- Developer: Arcen Games
- Publishers: Arcen Games (2016) Klabater (2024)
- Engine: Unity
- Platforms: Microsoft Windows MacOS Linux Nintendo Switch PlayStation 4 PlayStation 5 Xbox One Xbox Series X and Series S
- Release: Microsoft Windows, MacOS, Linux January 22, 2016 Nintendo Switch, PlayStation 4, PlayStation 5, Xbox One, Xbox Series X and Series S January 25, 2024
- Genre: Roguelike / Bullet hell

= Starward Rogue =

2016 video game

Starward Rogue is a bullet hell roguelike video game from Arcen Games. The game takes place in the same universe as many of Arcen's other games, such as AI War and Stars Beyond Reach. The player controls a mech housing a severed head of an alien hydra (the main character "Hydral" from The Last Federation), shooting through the levels of a procedurally generated prison tower lodged in the surface of a star.

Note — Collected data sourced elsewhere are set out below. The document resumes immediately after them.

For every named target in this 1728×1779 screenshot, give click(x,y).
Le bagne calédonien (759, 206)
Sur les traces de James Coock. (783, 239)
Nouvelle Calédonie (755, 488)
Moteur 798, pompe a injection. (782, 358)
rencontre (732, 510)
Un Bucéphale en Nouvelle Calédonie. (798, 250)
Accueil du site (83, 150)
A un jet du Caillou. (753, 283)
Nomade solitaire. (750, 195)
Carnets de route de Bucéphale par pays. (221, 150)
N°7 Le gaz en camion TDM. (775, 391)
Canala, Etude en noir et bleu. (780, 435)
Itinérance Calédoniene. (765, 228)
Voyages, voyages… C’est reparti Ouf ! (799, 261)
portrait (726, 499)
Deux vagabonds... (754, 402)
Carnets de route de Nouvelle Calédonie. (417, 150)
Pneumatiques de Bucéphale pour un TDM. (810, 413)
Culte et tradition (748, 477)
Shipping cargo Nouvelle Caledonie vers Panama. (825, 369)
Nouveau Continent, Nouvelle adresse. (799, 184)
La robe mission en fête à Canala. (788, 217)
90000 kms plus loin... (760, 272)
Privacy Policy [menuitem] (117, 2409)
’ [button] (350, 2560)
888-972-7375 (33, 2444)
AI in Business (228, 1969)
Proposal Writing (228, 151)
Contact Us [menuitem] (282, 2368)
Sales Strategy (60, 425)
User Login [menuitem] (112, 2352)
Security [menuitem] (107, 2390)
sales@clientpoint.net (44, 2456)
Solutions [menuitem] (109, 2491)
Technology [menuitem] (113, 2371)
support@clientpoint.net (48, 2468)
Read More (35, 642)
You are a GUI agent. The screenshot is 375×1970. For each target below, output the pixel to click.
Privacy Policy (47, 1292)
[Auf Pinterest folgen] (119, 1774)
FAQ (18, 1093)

The game was well-received by critics and fans, being favorably compared to games like Binding of Isaac. However the positive reaction did not translate into sales, and the game's poor financial performance shortly after launch was partially responsible for Arcen laying off the majority of its staff.
On January 24, 2018, the AuGMENTED expansion pack was released for the game, which added new items, enemies and rooms.

On January 25, 2024, Starward Rogue was released on various consoles under Polish publisher Klabater.

==Reception==
Reviewing the game for Hardcore Gamer, James Cunningham concluded: "Starward Rogue is easily the best arcade roguelike since Binding of Isaac: Rebirth and while it doesn't stray too far from its inspiration's influence, it makes up for this by executing its formula incredibly well."